RECORD SET START

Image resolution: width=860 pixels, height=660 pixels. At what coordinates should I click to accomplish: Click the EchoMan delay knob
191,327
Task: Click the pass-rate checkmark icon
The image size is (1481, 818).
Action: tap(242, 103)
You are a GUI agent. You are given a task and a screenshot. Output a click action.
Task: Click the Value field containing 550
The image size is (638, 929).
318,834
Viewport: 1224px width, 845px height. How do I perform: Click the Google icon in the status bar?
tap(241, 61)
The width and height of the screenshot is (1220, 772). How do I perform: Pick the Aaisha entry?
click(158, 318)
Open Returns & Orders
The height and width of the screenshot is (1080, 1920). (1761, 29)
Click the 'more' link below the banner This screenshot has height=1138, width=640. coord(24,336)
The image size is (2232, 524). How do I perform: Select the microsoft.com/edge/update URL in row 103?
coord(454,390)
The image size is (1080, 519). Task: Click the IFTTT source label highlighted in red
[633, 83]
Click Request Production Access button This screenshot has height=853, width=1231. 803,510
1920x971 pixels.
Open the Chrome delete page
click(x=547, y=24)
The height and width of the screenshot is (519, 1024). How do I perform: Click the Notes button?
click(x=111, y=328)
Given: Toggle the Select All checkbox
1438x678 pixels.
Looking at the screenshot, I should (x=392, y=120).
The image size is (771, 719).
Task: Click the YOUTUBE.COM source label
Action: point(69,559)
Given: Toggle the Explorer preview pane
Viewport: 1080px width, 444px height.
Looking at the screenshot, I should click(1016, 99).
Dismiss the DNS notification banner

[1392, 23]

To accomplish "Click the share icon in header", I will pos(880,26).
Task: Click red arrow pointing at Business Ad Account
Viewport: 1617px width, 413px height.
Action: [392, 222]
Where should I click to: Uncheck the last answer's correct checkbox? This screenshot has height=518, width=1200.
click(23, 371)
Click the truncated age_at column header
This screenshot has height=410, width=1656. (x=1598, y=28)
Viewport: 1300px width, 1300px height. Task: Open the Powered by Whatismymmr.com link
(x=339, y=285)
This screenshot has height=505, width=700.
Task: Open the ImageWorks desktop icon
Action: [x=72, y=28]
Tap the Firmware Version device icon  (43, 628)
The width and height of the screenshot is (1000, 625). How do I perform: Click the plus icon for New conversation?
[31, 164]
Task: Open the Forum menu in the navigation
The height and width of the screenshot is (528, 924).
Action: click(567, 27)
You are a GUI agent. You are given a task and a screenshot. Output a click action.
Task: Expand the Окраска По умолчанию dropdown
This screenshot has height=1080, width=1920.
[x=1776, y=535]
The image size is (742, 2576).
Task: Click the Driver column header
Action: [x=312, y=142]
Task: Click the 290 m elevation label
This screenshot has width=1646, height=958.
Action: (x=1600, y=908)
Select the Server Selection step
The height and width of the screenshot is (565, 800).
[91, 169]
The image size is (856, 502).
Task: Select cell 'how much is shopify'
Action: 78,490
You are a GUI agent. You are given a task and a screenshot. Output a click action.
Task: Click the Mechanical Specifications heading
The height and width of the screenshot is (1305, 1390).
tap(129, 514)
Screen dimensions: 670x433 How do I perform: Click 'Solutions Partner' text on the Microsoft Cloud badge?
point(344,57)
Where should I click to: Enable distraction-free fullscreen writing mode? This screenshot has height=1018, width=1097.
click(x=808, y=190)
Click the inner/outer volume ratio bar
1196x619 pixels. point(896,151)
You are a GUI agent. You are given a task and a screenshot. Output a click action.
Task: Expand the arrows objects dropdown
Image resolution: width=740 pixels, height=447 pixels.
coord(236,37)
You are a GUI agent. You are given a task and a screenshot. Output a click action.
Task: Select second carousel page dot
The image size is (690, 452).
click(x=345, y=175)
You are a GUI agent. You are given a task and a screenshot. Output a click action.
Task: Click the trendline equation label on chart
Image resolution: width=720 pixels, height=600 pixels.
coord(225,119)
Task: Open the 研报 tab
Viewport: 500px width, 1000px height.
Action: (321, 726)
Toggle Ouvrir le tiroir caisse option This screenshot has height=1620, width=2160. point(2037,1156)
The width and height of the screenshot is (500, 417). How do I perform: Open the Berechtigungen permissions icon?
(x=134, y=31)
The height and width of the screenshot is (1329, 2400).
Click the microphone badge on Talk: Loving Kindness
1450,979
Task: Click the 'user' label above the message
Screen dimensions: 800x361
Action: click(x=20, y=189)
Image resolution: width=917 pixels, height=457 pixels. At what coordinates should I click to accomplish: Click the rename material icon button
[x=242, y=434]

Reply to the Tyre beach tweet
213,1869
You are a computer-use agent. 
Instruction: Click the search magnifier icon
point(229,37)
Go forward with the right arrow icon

RECORD SET END

**WORK ORDER**
In the entries above, find each line with the word "dropdown" and copy it.

**TASK RESPONSE**
Task: Expand the Окраска По умолчанию dropdown
Task: Expand the arrows objects dropdown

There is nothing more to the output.